(Stored data)
◆ ◆ ◆
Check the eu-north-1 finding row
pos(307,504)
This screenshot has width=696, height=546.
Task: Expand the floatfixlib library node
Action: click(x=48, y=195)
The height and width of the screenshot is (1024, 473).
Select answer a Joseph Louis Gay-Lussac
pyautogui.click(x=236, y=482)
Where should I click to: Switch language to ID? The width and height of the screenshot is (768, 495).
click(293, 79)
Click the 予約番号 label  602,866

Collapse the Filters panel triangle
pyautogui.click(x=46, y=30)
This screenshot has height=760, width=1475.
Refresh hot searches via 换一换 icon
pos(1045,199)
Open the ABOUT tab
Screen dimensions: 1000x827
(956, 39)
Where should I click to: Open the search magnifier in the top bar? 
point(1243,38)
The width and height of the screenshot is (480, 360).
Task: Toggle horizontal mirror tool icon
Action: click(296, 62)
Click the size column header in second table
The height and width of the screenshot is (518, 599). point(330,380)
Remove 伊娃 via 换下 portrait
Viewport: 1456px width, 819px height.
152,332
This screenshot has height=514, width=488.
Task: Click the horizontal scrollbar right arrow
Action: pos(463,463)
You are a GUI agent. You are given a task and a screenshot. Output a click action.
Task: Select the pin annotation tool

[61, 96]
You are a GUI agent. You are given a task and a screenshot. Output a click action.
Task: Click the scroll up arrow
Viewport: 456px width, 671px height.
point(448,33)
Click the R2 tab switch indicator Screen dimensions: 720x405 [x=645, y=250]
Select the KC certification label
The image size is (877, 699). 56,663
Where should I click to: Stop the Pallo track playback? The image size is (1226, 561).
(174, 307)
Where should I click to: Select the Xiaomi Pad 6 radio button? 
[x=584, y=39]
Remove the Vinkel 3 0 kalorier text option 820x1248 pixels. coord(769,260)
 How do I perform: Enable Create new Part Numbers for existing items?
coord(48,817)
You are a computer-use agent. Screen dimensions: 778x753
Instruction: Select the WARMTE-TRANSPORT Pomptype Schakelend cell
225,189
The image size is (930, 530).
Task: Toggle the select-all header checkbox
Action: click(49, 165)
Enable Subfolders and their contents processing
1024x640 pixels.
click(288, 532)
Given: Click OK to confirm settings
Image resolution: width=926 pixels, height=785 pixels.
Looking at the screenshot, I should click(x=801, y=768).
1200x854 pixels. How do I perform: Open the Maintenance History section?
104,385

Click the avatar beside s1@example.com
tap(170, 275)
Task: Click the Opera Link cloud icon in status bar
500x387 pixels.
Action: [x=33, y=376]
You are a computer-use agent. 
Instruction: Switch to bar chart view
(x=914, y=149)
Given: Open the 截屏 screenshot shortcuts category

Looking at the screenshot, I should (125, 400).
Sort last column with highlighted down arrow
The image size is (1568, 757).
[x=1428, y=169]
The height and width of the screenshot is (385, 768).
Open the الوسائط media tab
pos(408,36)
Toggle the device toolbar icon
◆ ◆ ◆
(WORK INSTRUCTION):
All lines in the data above from the one with "Refresh hot searches via 换一换 icon" through the one with "Given: Click OK to confirm settings" must be repeated exactly, and no others.

(REPLY TO THE TASK):
Refresh hot searches via 换一换 icon
pos(1045,199)
Open the ABOUT tab
Screen dimensions: 1000x827
(956, 39)
Where should I click to: Open the search magnifier in the top bar? 
point(1243,38)
The width and height of the screenshot is (480, 360).
Task: Toggle horizontal mirror tool icon
Action: click(296, 62)
Click the size column header in second table
The height and width of the screenshot is (518, 599). point(330,380)
Remove 伊娃 via 换下 portrait
Viewport: 1456px width, 819px height.
152,332
This screenshot has height=514, width=488.
Task: Click the horizontal scrollbar right arrow
Action: pos(463,463)
You are a GUI agent. You are given a task and a screenshot. Output a click action.
Task: Select the pin annotation tool

[61, 96]
You are a GUI agent. You are given a task and a screenshot. Output a click action.
Task: Click the scroll up arrow
Viewport: 456px width, 671px height.
point(448,33)
Click the R2 tab switch indicator Screen dimensions: 720x405 [x=645, y=250]
Select the KC certification label
The image size is (877, 699). 56,663
Where should I click to: Stop the Pallo track playback? The image size is (1226, 561).
(174, 307)
Where should I click to: Select the Xiaomi Pad 6 radio button? 
[x=584, y=39]
Remove the Vinkel 3 0 kalorier text option 820x1248 pixels. coord(769,260)
 How do I perform: Enable Create new Part Numbers for existing items?
coord(48,817)
You are a computer-use agent. Screen dimensions: 778x753
Instruction: Select the WARMTE-TRANSPORT Pomptype Schakelend cell
225,189
The image size is (930, 530).
Task: Toggle the select-all header checkbox
Action: click(49, 165)
Enable Subfolders and their contents processing
1024x640 pixels.
click(288, 532)
Given: Click OK to confirm settings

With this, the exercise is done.